After 20 seasons as the Fort Worth Symphony Orchestra’s music director, Miguel Harth-Bedoya has turned much of his time end effort to education. When he isn’t directing orchestra studies at the University of Nebraska, the FWSO music director laureate heads the Conducting Institute, the Fort Worth-based program that is primarily known for immersive summer classes that help young and aspiring conductors hone their skills. This year’s summer session begins Tuesday, June 1, at Orchestra Hall, the Fort Worth Youth Orchestra’s home in the South Side.

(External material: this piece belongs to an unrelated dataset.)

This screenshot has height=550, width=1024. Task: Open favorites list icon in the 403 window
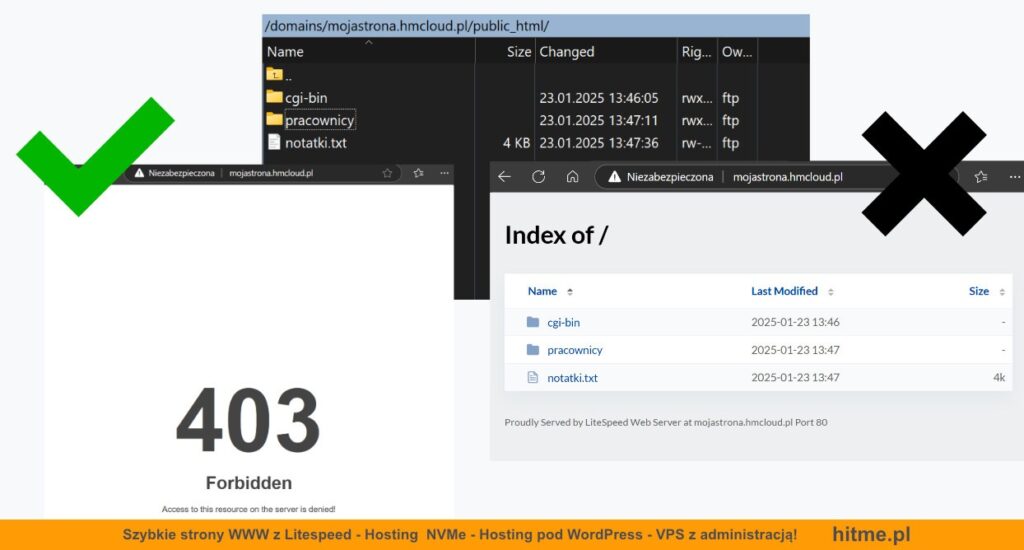417,173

“After the year we have all been through, we are thrilled to be able to hold the 2021 institute in Fort Worth, safely and in person,” Harth-Bedoya said. “In 2020, we were proud to be able to pivot quickly and successfully to an online format, but the conductor’s instrument is the orchestra. All of the coursework and study is essential, but time in front of live musicians is where the magic happens.”


Twenty-three conducting students from South American and 12 states will participate in the intensive three- to four-week program. Coursework will include score reading and analysis, ear training, and instrumentation, among other topics. Participants will have the chance to conduct a Lab Orchestra composed of professional musicians. More than half of institute participants receive financial support from the Conducting Institute and Laura Bruton Scholarship Fund. Additional program support comes from the Art Mentor Foundation Lucerne and Sid W. Richardson Foundation.

“Spending intensive time with students and guiding their growth and development is extremely rewarding,” Harth-Bedoya said. “I also enjoy working with music educators and with youth and community orchestra conductors to stimulate their personal artistic growth and enable them to better inspire, prepare, and lead their own students and members.”